Real life begins after putting your house in order
In the book this chapter shows how after tidying up and creating a living space that allows the protagonist to live her ‘ideal lifestyle’ things take a turn for the better and she suddenly falls in love with a guy that originally thought she was messy.
I am by no means saying that creating a clean code base will result in a developer magically falling in love!
I do think though that having tidied up the code base that developers may fall in love with coding again and the product will take on a new life as the development team now find it easier to work with the code.
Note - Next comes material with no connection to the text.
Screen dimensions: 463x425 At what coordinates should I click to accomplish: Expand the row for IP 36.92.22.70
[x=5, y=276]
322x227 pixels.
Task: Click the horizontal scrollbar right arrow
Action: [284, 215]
The KonMari method will probably make most developers shout ‘wait, this is just divide & conquer mixed with separation of concerns’ but I think there are a number of concepts in the KonMari method that developers could learn from:
- Visualising an ideal lifestyle — It’s easy to refactor code from a functional perspective but a lot harder to refactor it to make the developer experience more enjoyable
- Waking up dormant items by tidying by category not location — Sometimes it’s easy to overlook the need to revisit old code that could be refactored, moved into better fitted modules or even just deleted in favour of using another implementation
- Saying thank you — It’s very easy to view code as just simply a tool to meet a higher means and for collaborative processes like code reviews to work we can’t be too defensive of the code we’ve written but I think sometimes as we refactor a codebase we should take time to appreciate the value the code delivered as we remove it
The most important tool we could learn though is to ask ourselves ‘does this code spark joy?’
It’s easy to just put up with terrible code because there’s no time allowed to refactor it but sometimes we just need to say ‘this code doesn’t spark joy’ and start the conversation about making the code more joyful to work on.